Produced in response to AMD’s announcement of a 533MHz K6-2, the Celeron 533 is no different from the Celerons that have been around since the release of the 300A seemingly ages ago.
The Celeron 533 is available only in a PPGA (Plastic Pin Grid Array) Socket-370 package which is a move that Intel made after the release of the Celeron 433. All Celerons released prior to the introduction of the Celeron 466 were available in either a 370-pin PPGA Socket-370 package or a 242-pin SEPP (Single Edge Processor Package) Slot-1 version.
However, the 466, 500, and now the 533 are all PPGA-only CPUs, meaning that you can only use them in Socket-370 motherboards or in Slot-1 motherboards by using a Socket-370 to Slot-1 converter card. Such cards have been manufactured by Iwill, MSI, ABIT and ASUS, among others.

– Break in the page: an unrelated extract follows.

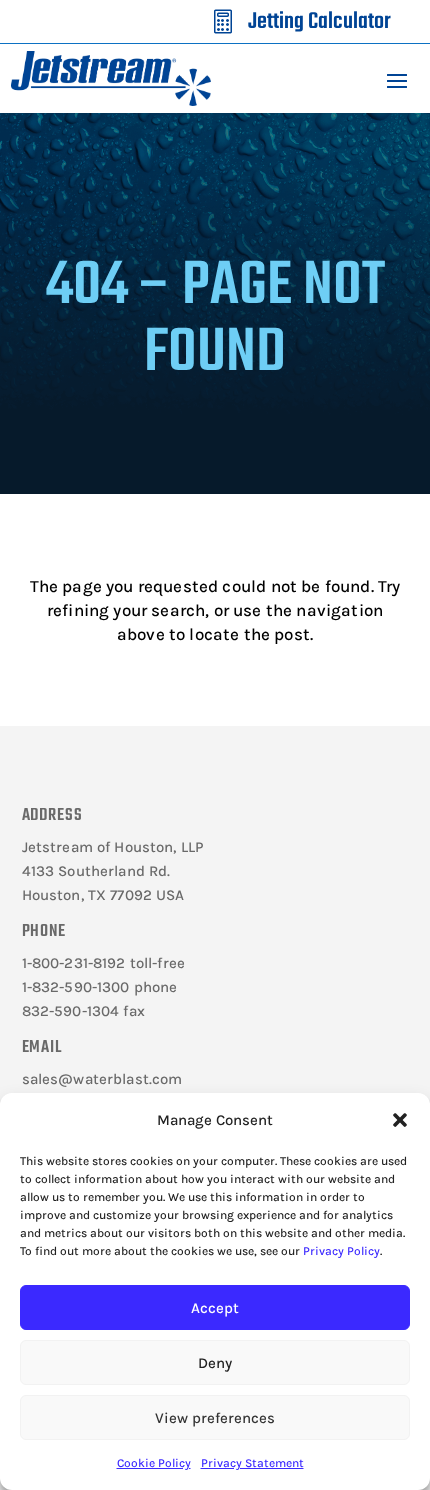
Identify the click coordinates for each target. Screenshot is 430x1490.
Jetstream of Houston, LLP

The reason the move from Slot-1 to Socket-370 was made was because it’s simply cheaper to produce a socketed CPU than it is to produce a CPU and plant it on a processor card. The move was made possible because of the 128KB L2 cache that is integrated into the die of the Celeron CPU itself, meaning that there was no reason to have the processor card (it was originally used to house the 512KB of L2 cache on the original Pentium II and Pentium III CPUs). The move to Socket-370 resulted in an overall reduction of the street price of the Celeron CPU by around 15%, which is very noticeable in spite of the fact that the CPUs retail for under $100. When you’re dealing with a low-cost CPU, every dollar matters.

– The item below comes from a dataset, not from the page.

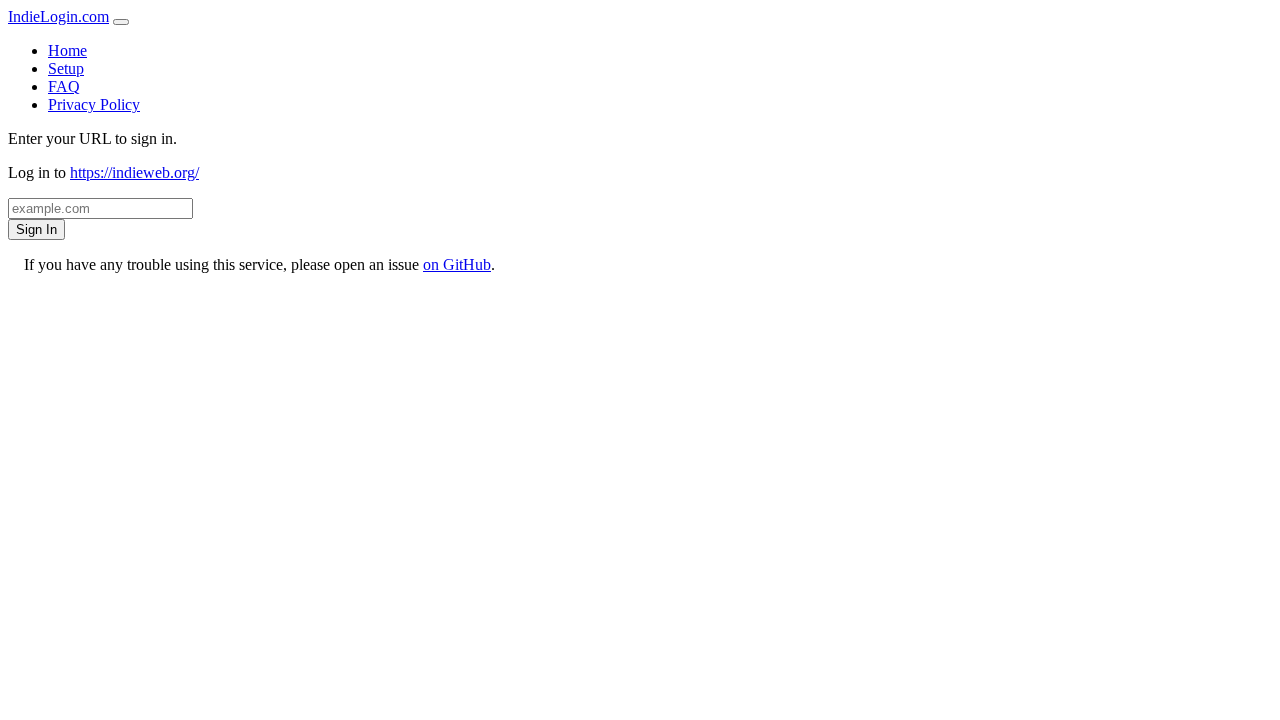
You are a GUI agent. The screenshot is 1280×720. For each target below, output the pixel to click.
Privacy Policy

The Celeron 533, like all of the previous members of the Celeron family since the 300A is based on the 0.25-micron Mendocino core. What defines the Mendocino core is the lack of any SSE instructions, a full 128KB on-die L2 cache, and an on-die 32KB L1 cache split into 16KB data and 16KB instruction set caches. While the Celeron was originally supposed to gain SSE instructions as well as the use of the 100MHz FSB frequency in 2000, the lack of demand for a revamped Celeron and a simple desire from OEMs for a higher clock speed chip resulted in the production of the 533 as another 66MHz FSB Celeron based on the Mendocino core.
The Celeron 533 makes use of an extremely high 8.0x clock multiplier and officially runs on the 66MHz FSB. The 8.0x clock multiplier limits the overclocking potential of the CPU because increasing the FSB to 100MHz would result in an 800MHz frequency, a mark that the current yields on the Mendocino core isn’t capable of hitting in decent quantities.